Registering an OAuth 2.0 Client

Before you can authenticate and get an access token to access resources in the OAuth 2.0 server (AS ABAP) using a SAML 2.0 bearer or authorization code grant type, you must register an inbound OAuth 2.0 client at the AS ABAP.

To configure an inbound OAuth 2.0 client, take the following steps:

1. Log on to your SAP system.
2. To create a user, start transaction SU01.
3. Create a user for the respective OAuth 2.0 client. For reasons of clarity, indicate in the user name (which must be identical to the OAuth 2.0 client) which application uses it.
4. Go to the Logon Data tab.
5. Choose the user type System.
6. If applicable, make other entries and save this user.
7. To call the OAuth 2.0 administration screen, start transaction SOAUTH2. The OAuth 2.0 administration screen contains a section showing all inbound OAuth 2.0 clients and a details section.
8. A list of the existing clients is displayed in the Client ID column.
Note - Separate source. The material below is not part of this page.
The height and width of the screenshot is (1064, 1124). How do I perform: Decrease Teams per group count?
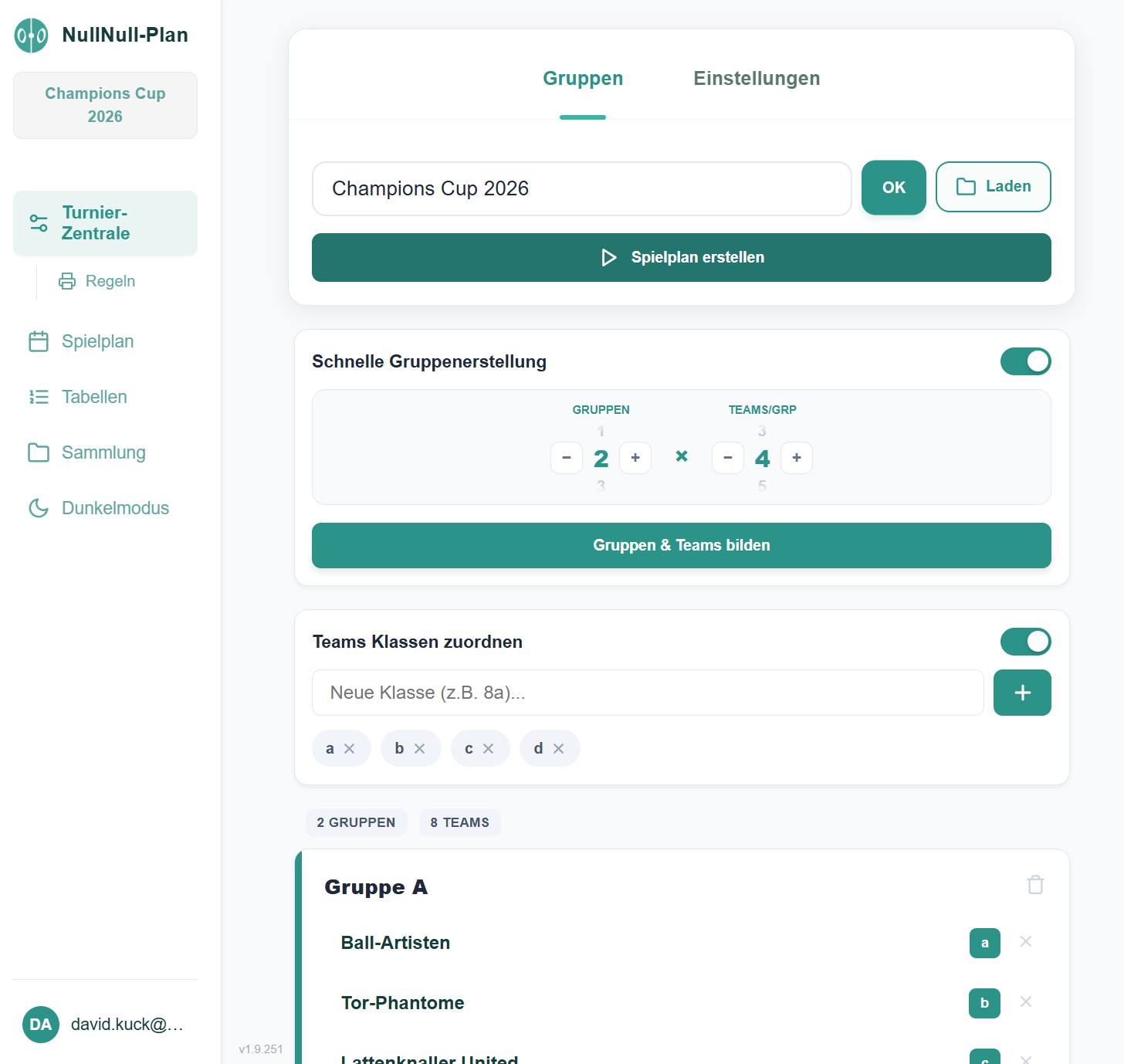(727, 458)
To see the details of an OAuth 2.0 client, select the respective row.
9. To change the description of a client, choose the Edit button and enter a description in the General Settings subsection. It makes sense to indicate the web application for which the client stands, for example BUYERAPP.
10. Enter the token lifetime of the access token. The default is 3600 seconds
11. By default, the Client Authentication subsection defines the way the client authenticates at the token endpoint.
    Note We recommend that you use SSL client certificates.
12. In the subsection Resource Owner Authentication, you decide whether to use the grant type SAML 2.0 bearer, authorization code, or both. For more information, see Configuring a Grant Type Extension with an OAuth 2.0 SAML Bearer and Configuring a Grant Type Authorization Code with OAuth 2.0.